[Collected data]
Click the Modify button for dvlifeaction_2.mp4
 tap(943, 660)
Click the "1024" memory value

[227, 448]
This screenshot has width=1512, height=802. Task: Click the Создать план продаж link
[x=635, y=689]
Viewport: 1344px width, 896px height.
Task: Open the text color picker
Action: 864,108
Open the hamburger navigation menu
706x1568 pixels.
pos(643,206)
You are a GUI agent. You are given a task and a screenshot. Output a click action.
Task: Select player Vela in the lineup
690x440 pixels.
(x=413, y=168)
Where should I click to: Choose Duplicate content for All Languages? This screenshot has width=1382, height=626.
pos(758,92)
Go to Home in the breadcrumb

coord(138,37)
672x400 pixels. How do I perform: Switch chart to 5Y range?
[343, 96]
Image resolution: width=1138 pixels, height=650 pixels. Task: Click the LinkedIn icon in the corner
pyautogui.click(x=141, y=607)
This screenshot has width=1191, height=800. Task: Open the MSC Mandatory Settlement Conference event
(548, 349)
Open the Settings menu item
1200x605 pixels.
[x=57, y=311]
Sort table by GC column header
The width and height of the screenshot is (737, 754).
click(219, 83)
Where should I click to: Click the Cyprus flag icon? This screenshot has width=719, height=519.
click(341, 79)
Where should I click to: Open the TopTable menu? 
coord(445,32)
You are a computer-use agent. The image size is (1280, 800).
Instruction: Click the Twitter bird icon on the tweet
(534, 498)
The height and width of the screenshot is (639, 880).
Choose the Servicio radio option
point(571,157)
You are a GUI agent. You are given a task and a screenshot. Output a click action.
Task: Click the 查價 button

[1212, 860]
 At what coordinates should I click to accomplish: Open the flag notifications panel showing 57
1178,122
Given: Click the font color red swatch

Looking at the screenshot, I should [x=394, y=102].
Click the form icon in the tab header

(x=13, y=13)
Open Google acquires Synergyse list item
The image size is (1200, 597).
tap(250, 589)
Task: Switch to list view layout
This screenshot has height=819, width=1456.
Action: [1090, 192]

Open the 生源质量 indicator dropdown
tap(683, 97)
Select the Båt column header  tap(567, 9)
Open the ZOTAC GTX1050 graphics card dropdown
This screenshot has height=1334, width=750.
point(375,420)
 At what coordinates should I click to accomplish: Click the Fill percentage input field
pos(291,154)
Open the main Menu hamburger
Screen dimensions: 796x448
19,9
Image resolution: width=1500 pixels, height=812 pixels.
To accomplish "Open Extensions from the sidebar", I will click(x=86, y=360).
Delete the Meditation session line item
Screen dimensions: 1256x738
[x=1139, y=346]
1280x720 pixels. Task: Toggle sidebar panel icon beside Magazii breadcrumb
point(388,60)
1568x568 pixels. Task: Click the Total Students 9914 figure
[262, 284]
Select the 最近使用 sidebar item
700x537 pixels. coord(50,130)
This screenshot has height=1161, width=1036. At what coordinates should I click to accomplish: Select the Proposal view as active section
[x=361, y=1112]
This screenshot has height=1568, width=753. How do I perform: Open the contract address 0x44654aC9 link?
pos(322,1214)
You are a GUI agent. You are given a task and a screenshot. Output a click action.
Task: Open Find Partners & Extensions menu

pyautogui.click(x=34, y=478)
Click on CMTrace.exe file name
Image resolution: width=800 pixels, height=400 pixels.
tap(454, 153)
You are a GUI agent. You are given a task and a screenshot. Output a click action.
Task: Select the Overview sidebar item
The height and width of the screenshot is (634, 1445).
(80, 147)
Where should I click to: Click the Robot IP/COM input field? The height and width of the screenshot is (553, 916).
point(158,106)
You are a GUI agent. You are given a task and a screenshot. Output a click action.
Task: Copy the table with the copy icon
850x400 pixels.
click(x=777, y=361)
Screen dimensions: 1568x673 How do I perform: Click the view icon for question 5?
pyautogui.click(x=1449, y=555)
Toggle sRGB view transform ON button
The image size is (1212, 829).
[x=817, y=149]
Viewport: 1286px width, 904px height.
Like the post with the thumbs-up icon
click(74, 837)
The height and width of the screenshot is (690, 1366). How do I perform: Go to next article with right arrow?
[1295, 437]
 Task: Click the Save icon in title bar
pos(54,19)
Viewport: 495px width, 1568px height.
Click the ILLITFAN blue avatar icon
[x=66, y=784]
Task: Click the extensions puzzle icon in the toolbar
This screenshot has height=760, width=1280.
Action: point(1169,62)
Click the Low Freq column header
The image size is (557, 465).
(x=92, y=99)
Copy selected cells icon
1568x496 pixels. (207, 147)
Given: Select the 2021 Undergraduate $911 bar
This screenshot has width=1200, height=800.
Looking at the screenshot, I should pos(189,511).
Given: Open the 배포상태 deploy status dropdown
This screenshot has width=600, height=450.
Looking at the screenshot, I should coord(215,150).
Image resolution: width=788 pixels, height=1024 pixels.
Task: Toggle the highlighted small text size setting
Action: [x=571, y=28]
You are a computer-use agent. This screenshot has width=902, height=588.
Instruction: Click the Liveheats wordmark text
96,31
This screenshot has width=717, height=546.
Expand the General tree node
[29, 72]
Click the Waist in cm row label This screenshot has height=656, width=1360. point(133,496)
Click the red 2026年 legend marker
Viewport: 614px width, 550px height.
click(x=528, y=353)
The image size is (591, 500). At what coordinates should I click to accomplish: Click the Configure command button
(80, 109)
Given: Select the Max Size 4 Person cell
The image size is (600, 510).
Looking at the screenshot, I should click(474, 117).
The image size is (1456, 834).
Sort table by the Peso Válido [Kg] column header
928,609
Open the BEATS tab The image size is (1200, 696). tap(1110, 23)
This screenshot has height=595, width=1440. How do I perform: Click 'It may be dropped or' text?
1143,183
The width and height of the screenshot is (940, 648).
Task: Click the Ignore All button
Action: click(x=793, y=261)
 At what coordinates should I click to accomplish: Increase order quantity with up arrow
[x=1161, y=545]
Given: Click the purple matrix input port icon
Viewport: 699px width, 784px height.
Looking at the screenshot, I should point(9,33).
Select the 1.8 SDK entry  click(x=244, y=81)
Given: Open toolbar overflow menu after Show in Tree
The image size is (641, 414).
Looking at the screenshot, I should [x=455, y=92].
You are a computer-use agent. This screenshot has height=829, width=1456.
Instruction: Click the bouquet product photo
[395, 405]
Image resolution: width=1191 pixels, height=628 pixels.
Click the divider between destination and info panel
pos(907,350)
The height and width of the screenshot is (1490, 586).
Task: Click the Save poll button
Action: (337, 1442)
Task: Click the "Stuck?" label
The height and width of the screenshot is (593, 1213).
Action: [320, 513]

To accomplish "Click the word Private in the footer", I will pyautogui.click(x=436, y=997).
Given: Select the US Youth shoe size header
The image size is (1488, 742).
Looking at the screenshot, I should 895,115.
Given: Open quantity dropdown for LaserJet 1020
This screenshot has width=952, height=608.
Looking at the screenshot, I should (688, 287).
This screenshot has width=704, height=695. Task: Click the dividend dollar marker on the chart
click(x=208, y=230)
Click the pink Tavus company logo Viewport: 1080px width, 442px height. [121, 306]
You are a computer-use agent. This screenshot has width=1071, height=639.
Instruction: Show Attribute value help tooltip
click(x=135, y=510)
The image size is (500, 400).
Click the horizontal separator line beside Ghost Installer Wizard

=== PROBLEM STATEMENT ===
Proceeding from the line containing "Sort table by the" through the line containing "Image resolution: width=1191", transcribe the lines above exactly, both end lines included.

=== WRITTEN REPLY ===
Sort table by the Peso Válido [Kg] column header
928,609
Open the BEATS tab The image size is (1200, 696). tap(1110, 23)
This screenshot has height=595, width=1440. How do I perform: Click 'It may be dropped or' text?
1143,183
The width and height of the screenshot is (940, 648).
Task: Click the Ignore All button
Action: click(x=793, y=261)
 At what coordinates should I click to accomplish: Increase order quantity with up arrow
[x=1161, y=545]
Given: Click the purple matrix input port icon
Viewport: 699px width, 784px height.
Looking at the screenshot, I should point(9,33).
Select the 1.8 SDK entry  click(x=244, y=81)
Given: Open toolbar overflow menu after Show in Tree
The image size is (641, 414).
Looking at the screenshot, I should [x=455, y=92].
You are a computer-use agent. This screenshot has height=829, width=1456.
Instruction: Click the bouquet product photo
[395, 405]
Image resolution: width=1191 pixels, height=628 pixels.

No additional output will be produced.